12 July 2024 In a balance sheet of a profit-making business, when expenditures are incurred on the construction of a building that is not yet fully completed and is shown as "Capital Work in Progress" (CWIP), here’s how they are treated on both the assets side and liabilities side:

### Treatment on Assets Side:

1. **Capital Work in Progress (CWIP)**:
- Expenditures incurred on the construction of the building are capitalized under the category of CWIP on the assets side of the balance sheet.
- These expenditures represent the costs accumulated for the construction project that are not yet completed.

2. **Disclosure**:
- CWIP is typically shown under the head "Fixed Assets" as a separate sub-category until the construction is completed and the building is ready for its intended use.

### Treatment on Liabilities Side:

1. **Treatment of Liabilities**:
- The expenditures incurred on construction do not directly affect the liabilities side of the balance sheet in the sense of creating a new liability.
- However, if these expenditures are financed through borrowings or loans, then the corresponding liabilities (such as bank loans or other forms of financing) would be recorded separately under the liabilities section.

### Effect on Capital Account of a Professional or Sole Proprietor:

1. **Capital Account**:
- For a professional or a sole proprietor, the capital account represents the owner's equity in the business.
- Expenditures on construction, if funded by the owner's investment or retained earnings, do not impact the liabilities side directly but are reflected indirectly through the increase in the value of the asset (CWIP) on the assets side.

2. **Impact on Profitability**:
- Capitalizing these expenditures as CWIP does not immediately affect the profit and loss statement (income statement).
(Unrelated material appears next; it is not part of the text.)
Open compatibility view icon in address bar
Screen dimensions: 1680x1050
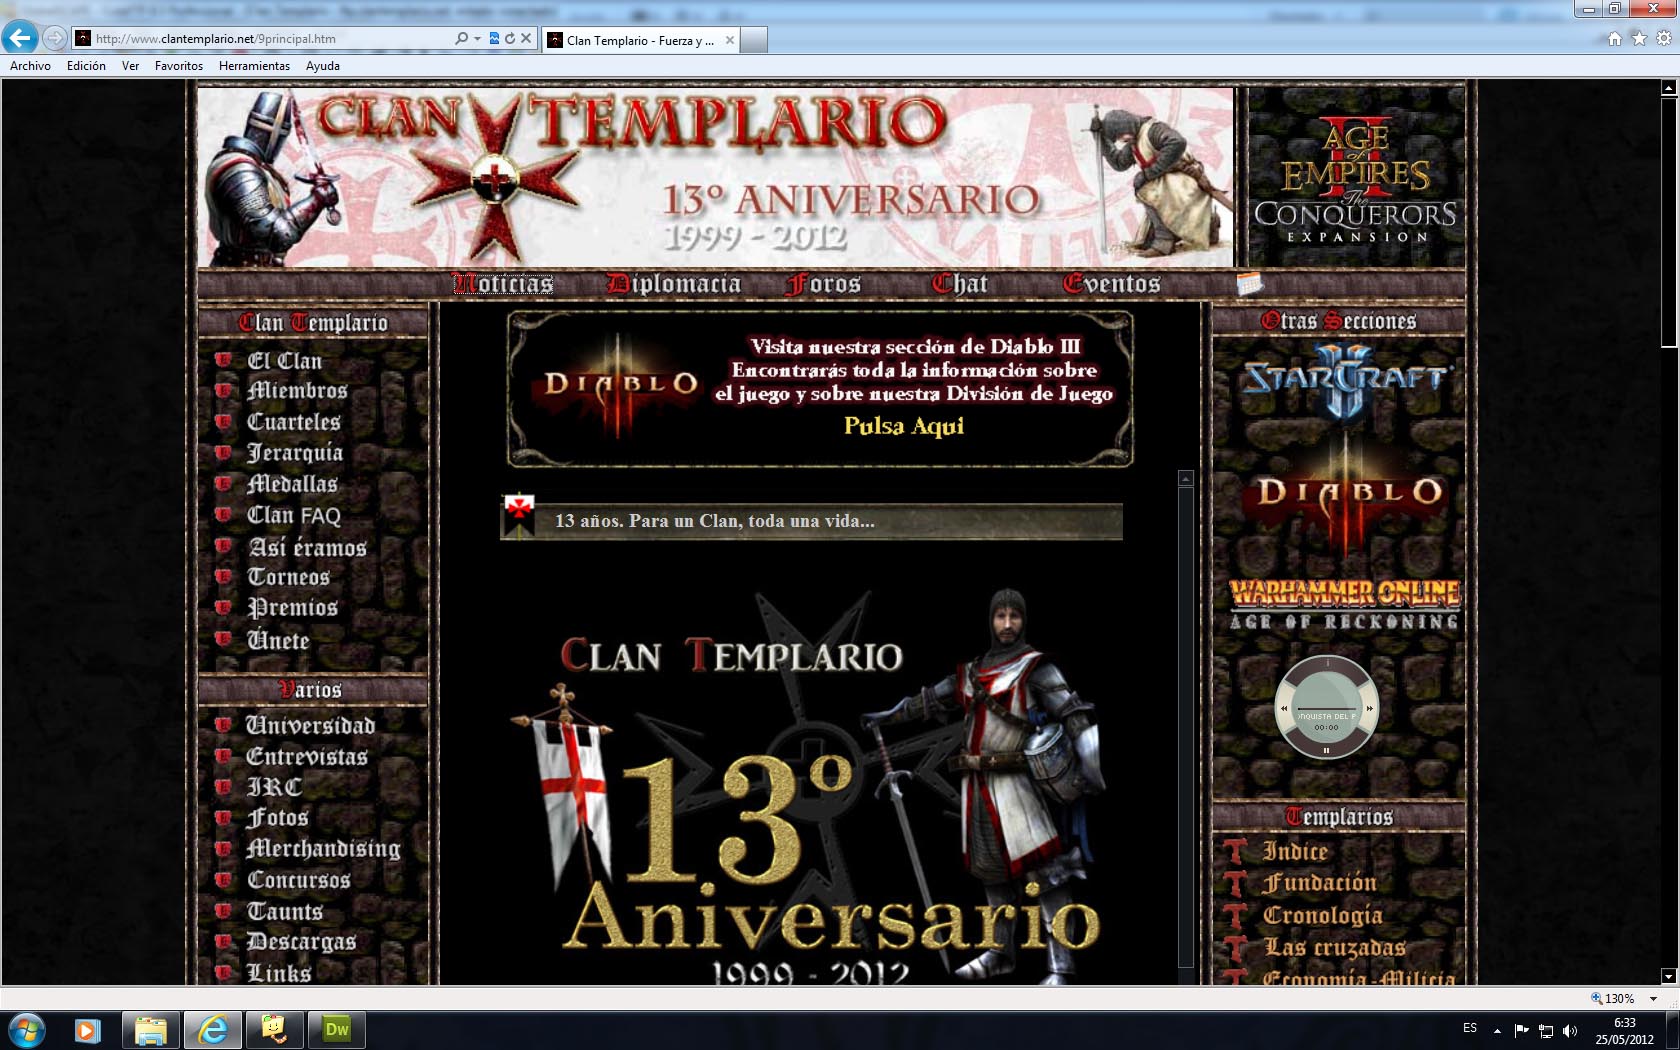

Instead, depreciation or amortization expenses related to the completed building will be recorded once the asset is put to use.

### Comparison with Non-Profit Organizations (NPOs):

1. **NPOs**:
- In NPOs, expenditures on construction are treated similarly in terms of capitalizing them under CWIP on the assets side.
- On the liabilities side, such expenditures may be added back to the capital fund or shown as restricted funds, depending on the specific accounting policies.

### Conclusion:

In summary, for a profit-making business, expenditures on the construction of a building that is not fully constructed are treated by capitalizing them under CWIP on the assets side of the balance sheet. They do not create a direct liability unless financed through external borrowings. These expenditures do not impact the capital account directly but contribute to the overall value of fixed assets held by the business. It's crucial to follow accounting standards and consult with a professional accountant or financial advisor to ensure proper treatment and compliance with relevant regulations.